■ **Tarefas**:
- 1) Segundo o relato, que frase estava escrita na capa da propaganda da PUC?
- 2) Extraia do relato o trecho que vai de "Então, quando chegamos" até "uma mera coincidência!!".
++++ Relato ++++
Meus pais foram ao meu encontro perguntar o que havia ocorrido, então eu contei tudo e já deixei claro que iria desistir de tudo, no entanto, meus pais não se conformaram com a situação, eles queriam que eu ficasse na faculdade para assistir aula, mas eu não tinha condições psicológicas para isso, falei que queria ir embora com eles, mesmo contrariado ele me colocou no carro e voltamos para casa.
Posso dizer com clareza e convicção que meus pais foram as pessoas que não me deixaram desistir, eles não aceitavam de forma alguma a minha desistência, meu pai principalmente foi argumentando durante toda viagem o porquê eu deveria continuar, ele me deu motivos para seguir em frente mesmo quando eu pensava que tudo tinha acabado, porém mesmo com a insistência do meu pai eu já tinha decidido que não pisaria mais na faculdade.
Então, quando chegamos em casa, algo incrível aconteceu, até hoje eu acredito que foi um sopro divino me avisando para tentar, prosseguir, continuar... eu sei que muitas pessoas que não acreditam podem até rir desta minha colocação, mas para mim, foi um aviso para eu continuar, tenho certeza de que não foi uma mera coincidência!!
Assim que chegamos em casa encontramos uma propaganda da PUC, escrito na capa “NÃO DESISTA DOS SEUS SONHOS”, isso nunca havia acontecido, a Universidade nunca tinha entregado panfletos no meu bairro, como pode?? Bem no dia em que eu estava prestes a desistir?? Isso ficou por horas na minha cabeça, e no final do dia, eu que tinha uma opinião formada, já tinha mudado completamente, refleti muito sobre os incentivos do meu pai e esse “empurrãozinho” do destino e cheguei à conclusão de que continuaria tentando, e ao mesmo tempo tive um “insight” para tentar buscar um novo meio de transporte para o ano de 2016.
++++ Linhas fornecidas ++++
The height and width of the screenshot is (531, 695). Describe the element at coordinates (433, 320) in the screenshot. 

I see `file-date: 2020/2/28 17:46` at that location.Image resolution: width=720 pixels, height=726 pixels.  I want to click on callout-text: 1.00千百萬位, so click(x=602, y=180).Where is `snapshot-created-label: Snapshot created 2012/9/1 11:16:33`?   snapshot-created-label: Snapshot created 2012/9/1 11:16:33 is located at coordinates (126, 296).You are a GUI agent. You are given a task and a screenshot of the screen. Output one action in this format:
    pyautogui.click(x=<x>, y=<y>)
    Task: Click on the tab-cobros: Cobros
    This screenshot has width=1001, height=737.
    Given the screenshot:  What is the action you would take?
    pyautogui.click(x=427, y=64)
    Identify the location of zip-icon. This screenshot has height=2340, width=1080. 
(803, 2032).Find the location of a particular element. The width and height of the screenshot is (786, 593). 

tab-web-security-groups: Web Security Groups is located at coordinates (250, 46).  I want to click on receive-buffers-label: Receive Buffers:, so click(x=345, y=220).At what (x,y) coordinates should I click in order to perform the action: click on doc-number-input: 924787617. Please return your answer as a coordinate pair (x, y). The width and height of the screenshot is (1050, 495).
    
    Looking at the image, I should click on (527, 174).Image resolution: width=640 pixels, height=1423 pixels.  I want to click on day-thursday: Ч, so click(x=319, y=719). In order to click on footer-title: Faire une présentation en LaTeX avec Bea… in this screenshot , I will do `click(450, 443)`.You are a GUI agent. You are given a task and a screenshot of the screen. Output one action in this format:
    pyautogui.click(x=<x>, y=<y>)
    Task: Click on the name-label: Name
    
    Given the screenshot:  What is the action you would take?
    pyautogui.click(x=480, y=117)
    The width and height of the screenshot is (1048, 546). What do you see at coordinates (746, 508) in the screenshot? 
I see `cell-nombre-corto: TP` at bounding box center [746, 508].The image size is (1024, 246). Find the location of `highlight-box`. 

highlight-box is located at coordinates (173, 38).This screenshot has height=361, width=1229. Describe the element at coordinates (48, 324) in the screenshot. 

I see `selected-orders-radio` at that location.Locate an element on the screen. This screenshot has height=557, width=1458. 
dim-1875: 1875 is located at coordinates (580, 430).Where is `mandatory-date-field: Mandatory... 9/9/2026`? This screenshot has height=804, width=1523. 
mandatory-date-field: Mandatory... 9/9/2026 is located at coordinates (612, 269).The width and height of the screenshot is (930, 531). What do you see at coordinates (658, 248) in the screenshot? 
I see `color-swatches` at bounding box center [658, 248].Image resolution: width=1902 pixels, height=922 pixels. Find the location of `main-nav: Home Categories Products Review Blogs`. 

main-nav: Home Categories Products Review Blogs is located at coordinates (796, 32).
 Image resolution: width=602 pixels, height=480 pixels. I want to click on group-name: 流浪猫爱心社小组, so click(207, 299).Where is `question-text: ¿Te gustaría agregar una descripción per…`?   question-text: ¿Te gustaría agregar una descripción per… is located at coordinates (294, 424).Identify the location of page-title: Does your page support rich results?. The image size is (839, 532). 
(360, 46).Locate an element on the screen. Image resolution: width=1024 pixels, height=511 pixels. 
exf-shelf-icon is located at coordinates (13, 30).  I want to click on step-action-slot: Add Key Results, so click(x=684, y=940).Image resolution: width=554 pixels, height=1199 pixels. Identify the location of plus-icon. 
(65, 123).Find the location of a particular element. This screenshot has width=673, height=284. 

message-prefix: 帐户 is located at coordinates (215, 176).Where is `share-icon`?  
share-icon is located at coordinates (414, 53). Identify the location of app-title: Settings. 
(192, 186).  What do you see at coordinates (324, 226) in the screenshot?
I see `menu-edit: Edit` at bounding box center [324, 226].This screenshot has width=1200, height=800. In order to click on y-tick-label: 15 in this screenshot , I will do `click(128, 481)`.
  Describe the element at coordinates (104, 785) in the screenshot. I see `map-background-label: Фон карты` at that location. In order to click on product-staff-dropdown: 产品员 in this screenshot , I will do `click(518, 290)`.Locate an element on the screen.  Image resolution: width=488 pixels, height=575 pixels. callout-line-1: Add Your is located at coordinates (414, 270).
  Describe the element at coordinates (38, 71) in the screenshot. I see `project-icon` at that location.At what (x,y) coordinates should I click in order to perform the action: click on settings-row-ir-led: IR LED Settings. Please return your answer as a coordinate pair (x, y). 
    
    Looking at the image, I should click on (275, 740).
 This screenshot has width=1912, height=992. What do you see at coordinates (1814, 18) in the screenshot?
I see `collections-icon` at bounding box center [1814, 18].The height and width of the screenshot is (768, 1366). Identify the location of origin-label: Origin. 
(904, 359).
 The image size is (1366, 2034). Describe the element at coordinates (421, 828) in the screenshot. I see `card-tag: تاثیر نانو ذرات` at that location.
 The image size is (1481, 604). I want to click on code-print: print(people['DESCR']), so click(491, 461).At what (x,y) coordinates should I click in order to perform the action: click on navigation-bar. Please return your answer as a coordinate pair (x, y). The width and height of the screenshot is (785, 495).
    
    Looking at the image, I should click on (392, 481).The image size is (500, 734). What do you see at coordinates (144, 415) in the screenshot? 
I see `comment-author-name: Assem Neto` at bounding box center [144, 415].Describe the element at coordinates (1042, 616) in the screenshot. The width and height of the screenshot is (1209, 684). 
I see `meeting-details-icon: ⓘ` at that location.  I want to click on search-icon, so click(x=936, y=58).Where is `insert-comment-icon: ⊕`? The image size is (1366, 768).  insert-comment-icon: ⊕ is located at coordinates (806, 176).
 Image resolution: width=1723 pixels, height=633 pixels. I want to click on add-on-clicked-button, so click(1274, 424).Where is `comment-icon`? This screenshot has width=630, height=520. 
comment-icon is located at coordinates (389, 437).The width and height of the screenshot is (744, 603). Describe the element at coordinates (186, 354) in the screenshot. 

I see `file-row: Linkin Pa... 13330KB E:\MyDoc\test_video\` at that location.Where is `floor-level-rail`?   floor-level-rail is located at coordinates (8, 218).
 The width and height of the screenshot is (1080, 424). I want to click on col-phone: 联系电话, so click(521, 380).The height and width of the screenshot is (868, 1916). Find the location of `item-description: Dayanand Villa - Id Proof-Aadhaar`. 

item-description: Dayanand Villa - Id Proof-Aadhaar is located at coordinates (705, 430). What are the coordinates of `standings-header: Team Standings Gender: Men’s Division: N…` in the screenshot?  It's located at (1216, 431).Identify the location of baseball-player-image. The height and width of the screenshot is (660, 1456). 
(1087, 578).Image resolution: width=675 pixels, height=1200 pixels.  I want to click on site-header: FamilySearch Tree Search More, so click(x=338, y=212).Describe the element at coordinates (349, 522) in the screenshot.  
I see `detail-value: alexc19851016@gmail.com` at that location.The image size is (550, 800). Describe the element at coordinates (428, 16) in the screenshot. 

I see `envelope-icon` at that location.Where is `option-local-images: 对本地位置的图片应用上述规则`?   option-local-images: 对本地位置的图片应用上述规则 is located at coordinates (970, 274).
++++
■ **Respostas**:
- 1) “NÃO DESISTA DOS SEUS SONHOS”

- 2)
Então, quando chegamos em casa, algo incrível aconteceu, até hoje eu acredito que foi um sopro divino me avisando para tentar, prosseguir, continuar... eu sei que muitas pessoas que não acreditam podem até rir desta minha colocação, mas para mim, foi um aviso para eu continuar, tenho certeza de que não foi uma mera coincidência!!